> Activity:
The lines of the records that include "computer" should all be copied.

> Data section:
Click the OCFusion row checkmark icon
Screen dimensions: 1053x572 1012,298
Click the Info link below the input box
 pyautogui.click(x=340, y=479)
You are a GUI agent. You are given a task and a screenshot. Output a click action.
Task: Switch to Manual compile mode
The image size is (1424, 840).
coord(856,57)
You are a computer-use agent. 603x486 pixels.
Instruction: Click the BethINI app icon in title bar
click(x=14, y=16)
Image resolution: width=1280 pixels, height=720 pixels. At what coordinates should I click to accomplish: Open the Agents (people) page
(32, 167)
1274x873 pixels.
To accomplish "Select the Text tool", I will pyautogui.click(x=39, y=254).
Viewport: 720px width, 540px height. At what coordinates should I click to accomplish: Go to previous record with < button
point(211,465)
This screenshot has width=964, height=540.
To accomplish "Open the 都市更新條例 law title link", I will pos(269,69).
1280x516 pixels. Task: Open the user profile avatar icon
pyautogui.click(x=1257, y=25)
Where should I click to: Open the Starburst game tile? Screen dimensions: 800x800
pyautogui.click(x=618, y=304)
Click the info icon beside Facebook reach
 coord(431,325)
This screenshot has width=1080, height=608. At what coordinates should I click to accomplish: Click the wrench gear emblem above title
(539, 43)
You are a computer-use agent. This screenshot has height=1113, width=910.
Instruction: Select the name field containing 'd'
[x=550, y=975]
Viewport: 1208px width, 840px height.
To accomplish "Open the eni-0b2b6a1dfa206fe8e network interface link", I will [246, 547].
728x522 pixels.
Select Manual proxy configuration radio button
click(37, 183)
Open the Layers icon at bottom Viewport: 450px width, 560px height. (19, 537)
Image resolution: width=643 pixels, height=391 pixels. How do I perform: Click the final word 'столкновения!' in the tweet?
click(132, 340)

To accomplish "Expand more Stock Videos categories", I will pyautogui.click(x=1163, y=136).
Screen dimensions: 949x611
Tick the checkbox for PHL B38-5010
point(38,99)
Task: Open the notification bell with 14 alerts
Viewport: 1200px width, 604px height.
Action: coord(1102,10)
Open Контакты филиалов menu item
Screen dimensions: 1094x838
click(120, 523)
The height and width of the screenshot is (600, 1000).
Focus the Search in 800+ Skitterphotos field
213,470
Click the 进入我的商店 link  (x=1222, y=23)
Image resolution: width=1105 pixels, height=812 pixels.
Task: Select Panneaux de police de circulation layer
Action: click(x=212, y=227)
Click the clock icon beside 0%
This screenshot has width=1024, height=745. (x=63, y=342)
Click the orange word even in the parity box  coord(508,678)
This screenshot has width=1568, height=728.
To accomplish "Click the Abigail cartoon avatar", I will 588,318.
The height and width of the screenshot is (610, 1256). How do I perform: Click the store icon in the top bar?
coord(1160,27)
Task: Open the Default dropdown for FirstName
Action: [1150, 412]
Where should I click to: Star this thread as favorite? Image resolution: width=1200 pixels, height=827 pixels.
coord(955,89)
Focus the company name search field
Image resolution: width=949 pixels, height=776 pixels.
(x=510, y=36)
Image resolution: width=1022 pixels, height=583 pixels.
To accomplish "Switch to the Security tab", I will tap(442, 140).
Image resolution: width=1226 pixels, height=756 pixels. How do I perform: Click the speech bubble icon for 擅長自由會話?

> Response for this exercise:
You are a computer-use agent. 603x486 pixels.
You are a computer-use agent. This screenshot has height=1113, width=910.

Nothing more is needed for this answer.